In the absence of ABA, the phosphatase ABA-INSENSITIVE1 (ABI1) inhibits the action of SNF1-related protein kinases (subfamily 2) (SnRK2s). ABA is perceived by the PYRABACTIN RESISTANCE 1 (PYR1) and PYR1-like membrane proteins. On ABA binding, PYR1 binds to and inhibits ABI1. When SnRK2s are released from inhibition, they activate several transcription factors from the ABA RESPONSIVE ELEMENT-BINDING FACTOR (ABF) family. ABFs then go on to cause changes in the expression of a large number of genes. Around 10% of plant genes are thought to be regulated by ABA.

==In fungi==
Like plants, some fungal species (for example Cercospora rosicola, Botrytis cinerea and Magnaporthe oryzae) have an endogenous biosynthesis pathway for ABA. In fungi, it seems to be the MVA biosynthetic pathway that is predominant (rather than the MEP pathway that is responsible for ABA biosynthesis in plants).

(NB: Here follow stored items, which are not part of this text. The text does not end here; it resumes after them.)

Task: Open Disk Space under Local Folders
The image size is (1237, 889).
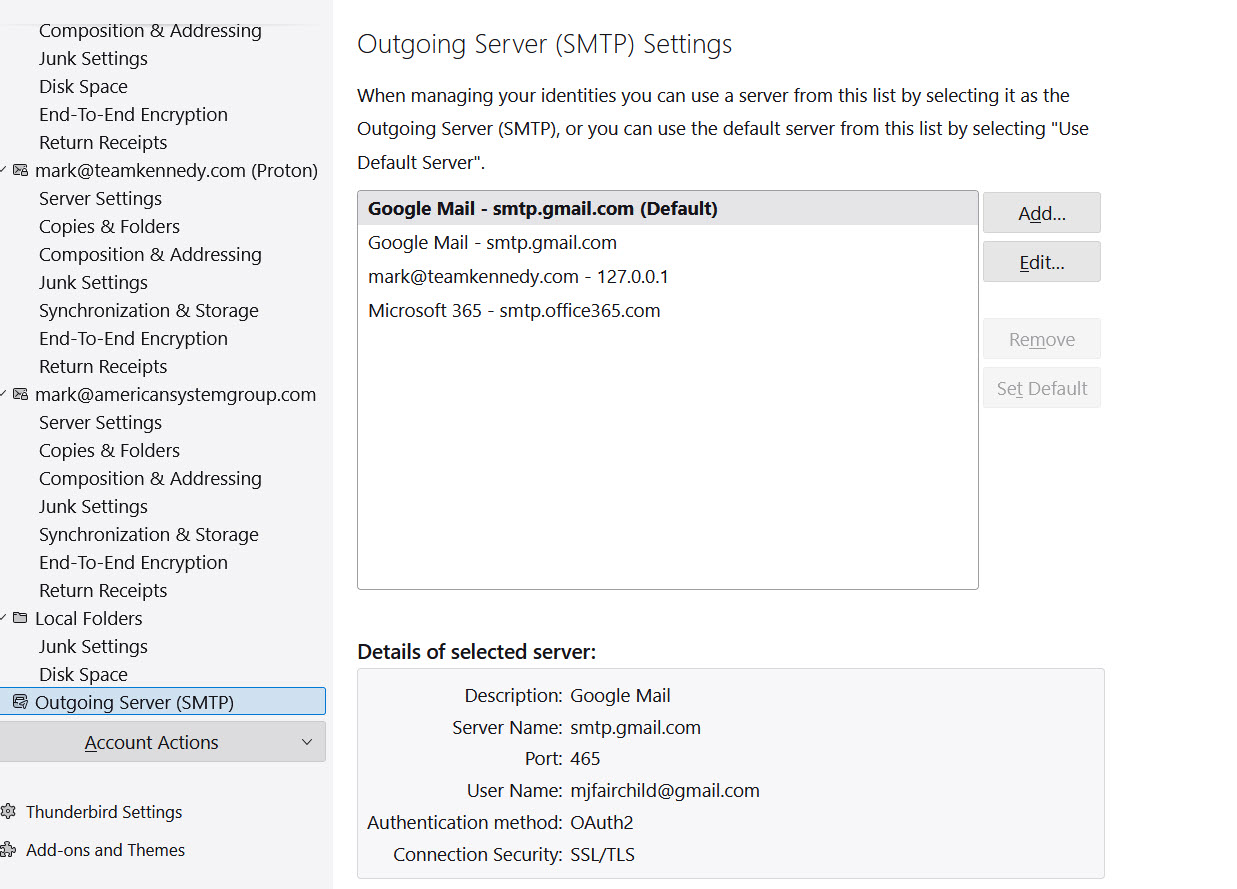Action: coord(83,674)
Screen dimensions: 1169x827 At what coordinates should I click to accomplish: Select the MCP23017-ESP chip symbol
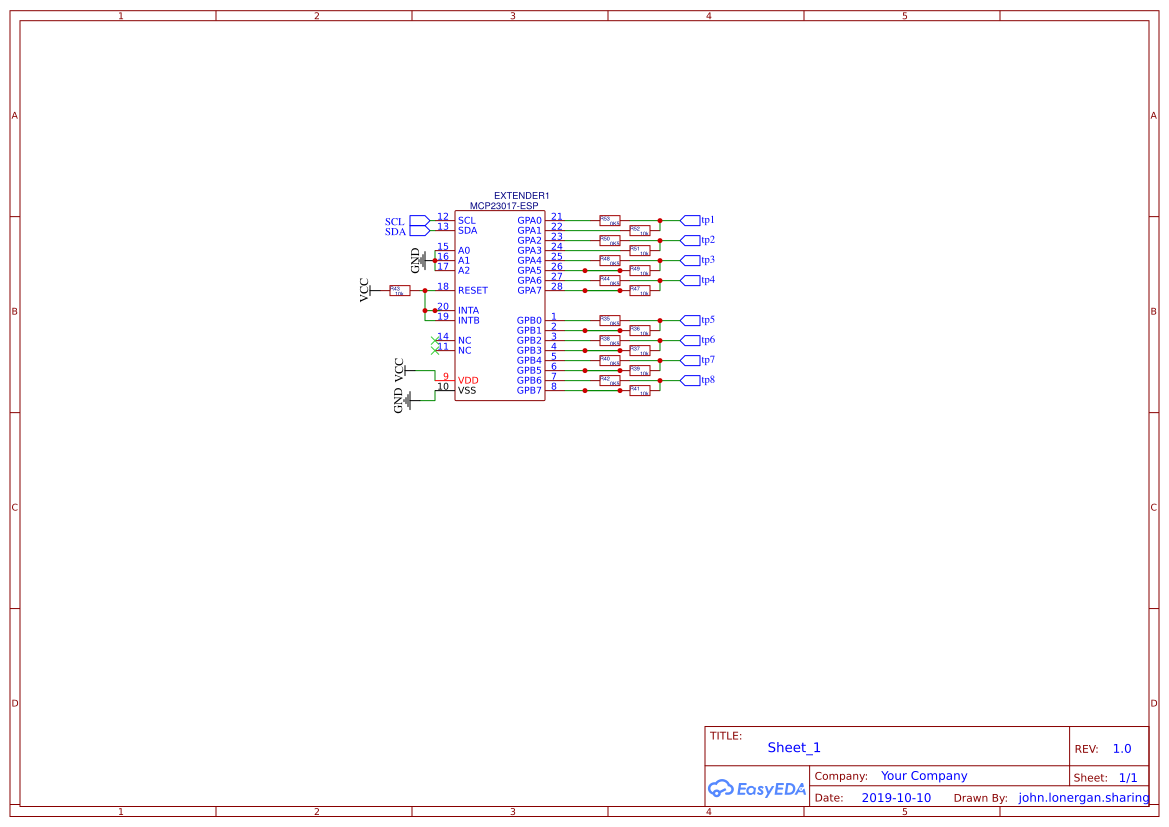coord(500,300)
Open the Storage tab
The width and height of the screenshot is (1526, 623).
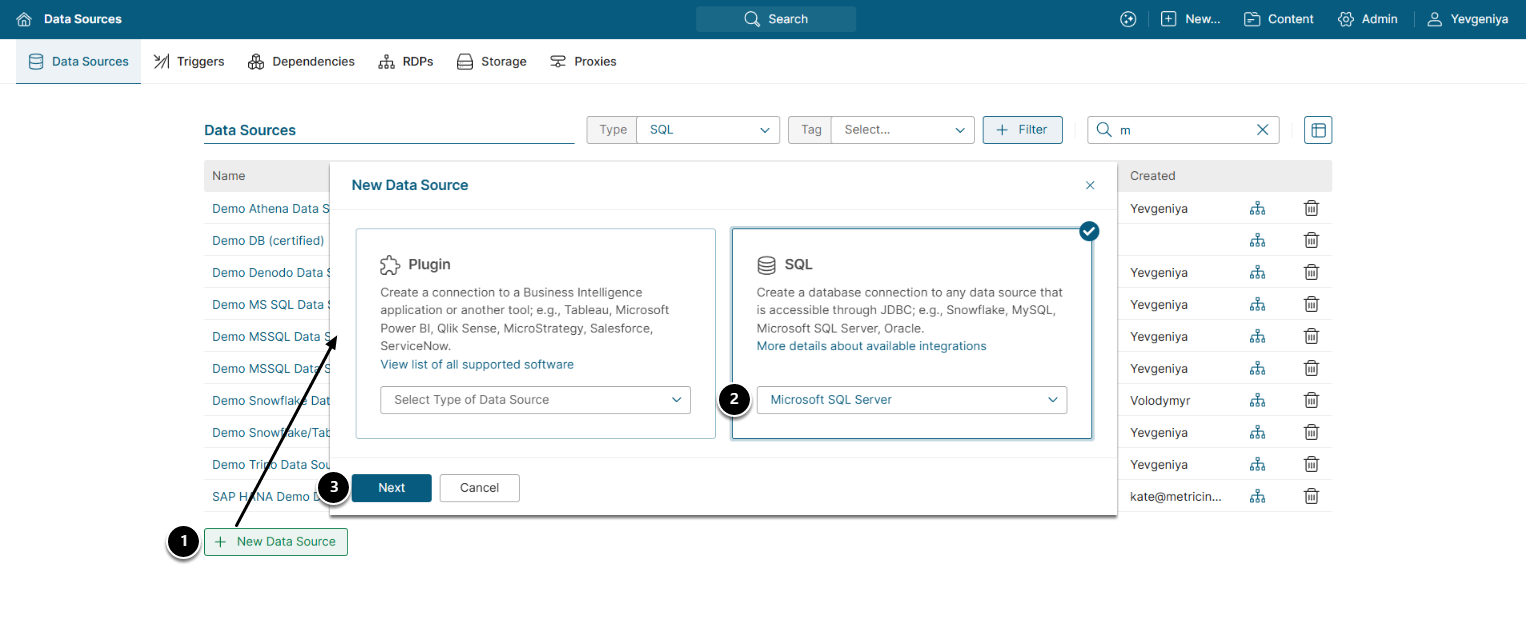pyautogui.click(x=491, y=62)
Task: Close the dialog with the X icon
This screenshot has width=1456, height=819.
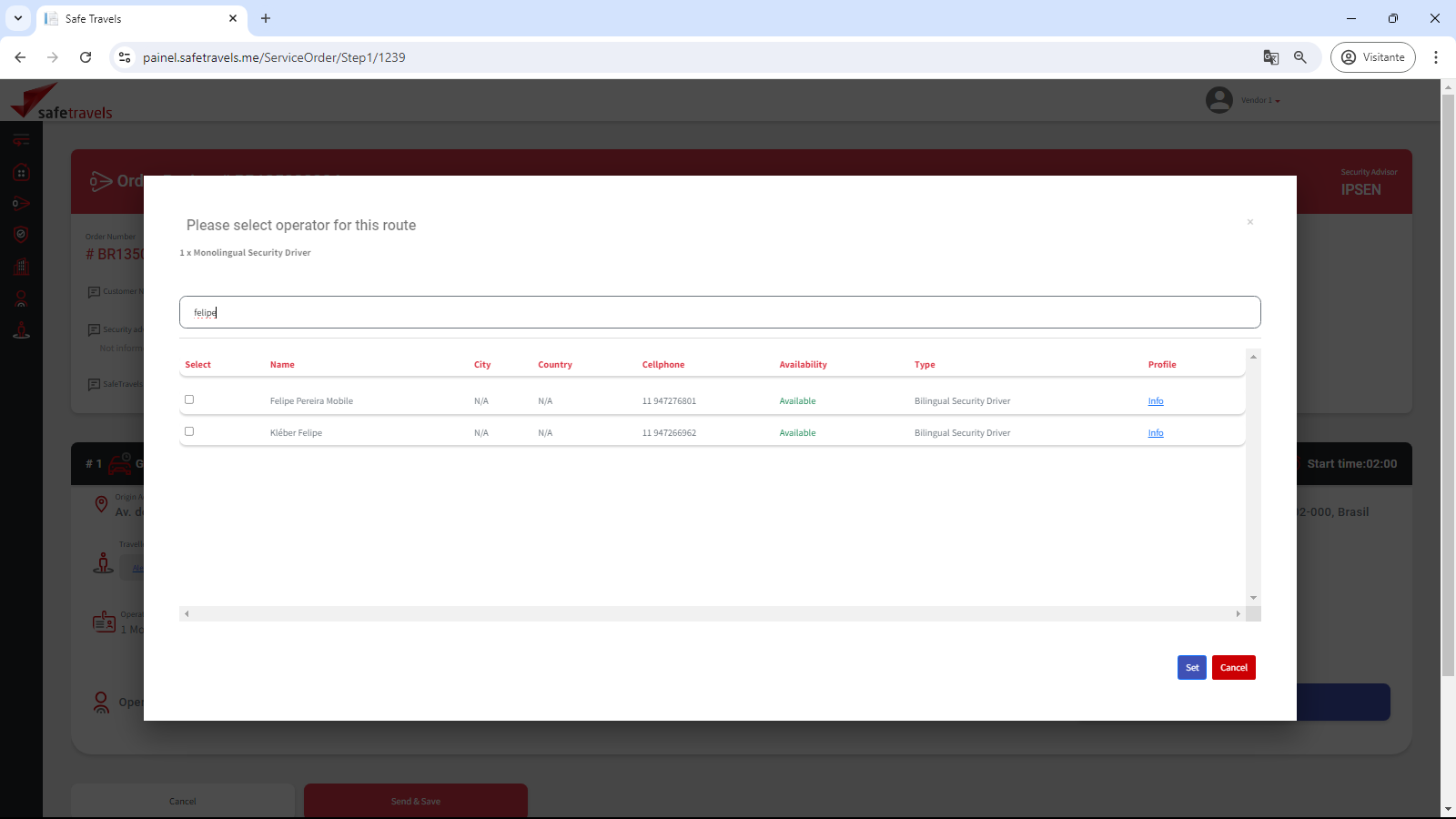Action: click(x=1249, y=222)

One role of ABA produced by these pathogens seems to be to suppress the plant immune responses.

==In animals==

ABA has also been found to be present in metazoans, from sponges up to mammals including humans. Currently, its biosynthesis and biological role in animals is poorly known. ABA elicits potent anti-inflammatory and anti-diabetic effects in mouse models of diabetes/obesity, inflammatory bowel disease, atherosclerosis and influenza infection. Many biological effects in animals have been studied using ABA as a nutraceutical or pharmacognostic drug, but ABA is also generated endogenously by some cells (like macrophages) when stimulated. There are also conflicting conclusions from different studies, where some claim that ABA is essential for pro-inflammatory responses whereas other show anti-inflammatory effects. Like with many natural substances with medical properties, ABA has become popular also in naturopathy. While ABA clearly has beneficial biological activities and many naturopathic remedies will contain high levels of ABA (such as wheatgrass juice, fruits and vegetables), some of the health claims made may be exaggerated or overly optimistic. In mammalian cells ABA targets a protein known as lanthionine synthetase C-like 2 (LANCL2), triggering an alternative mechanism of activation of peroxisome proliferator-activated receptor gamma (PPAR gamma). LANCL2 is conserved in plants and was originally suggested to be an ABA receptor also in plants, which was later challenged.

== Measurement of ABA concentration ==

Several methods can help to quantify the concentration of abscisic acid in a variety of plant tissue. The quantitative methods used are based on HPLC and ELISA. Two independent FRET probes can measure intracellular ABA concentrations in real time in vivo.